§ **TASK TO COMPLETE**:
In the records that follow, find the line with "Given: Insert the not equal operator"; from there, retype every line exactly through the line with "Select the Log Browser bug icon", which also belongs to the answer.

§ **THE RECORDS**:
┌──
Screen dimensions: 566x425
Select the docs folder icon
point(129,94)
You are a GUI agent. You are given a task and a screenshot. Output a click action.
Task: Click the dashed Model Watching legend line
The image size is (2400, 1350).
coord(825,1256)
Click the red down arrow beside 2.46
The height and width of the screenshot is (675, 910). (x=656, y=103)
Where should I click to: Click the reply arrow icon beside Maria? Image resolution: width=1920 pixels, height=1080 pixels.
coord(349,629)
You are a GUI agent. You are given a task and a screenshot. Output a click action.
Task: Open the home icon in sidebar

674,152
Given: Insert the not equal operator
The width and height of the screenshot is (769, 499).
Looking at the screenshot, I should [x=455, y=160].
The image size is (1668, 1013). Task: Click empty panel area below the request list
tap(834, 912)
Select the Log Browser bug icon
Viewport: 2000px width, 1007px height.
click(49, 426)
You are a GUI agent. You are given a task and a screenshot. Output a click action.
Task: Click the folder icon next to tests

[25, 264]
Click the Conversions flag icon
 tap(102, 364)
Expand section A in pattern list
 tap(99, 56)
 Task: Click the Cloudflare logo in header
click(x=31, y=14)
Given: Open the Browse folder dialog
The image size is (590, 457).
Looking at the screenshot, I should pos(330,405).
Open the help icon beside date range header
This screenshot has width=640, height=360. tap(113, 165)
└──
§ **TASK RESPONSE**:
Given: Insert the not equal operator
The width and height of the screenshot is (769, 499).
Looking at the screenshot, I should [x=455, y=160].
The image size is (1668, 1013). Task: Click empty panel area below the request list
tap(834, 912)
Select the Log Browser bug icon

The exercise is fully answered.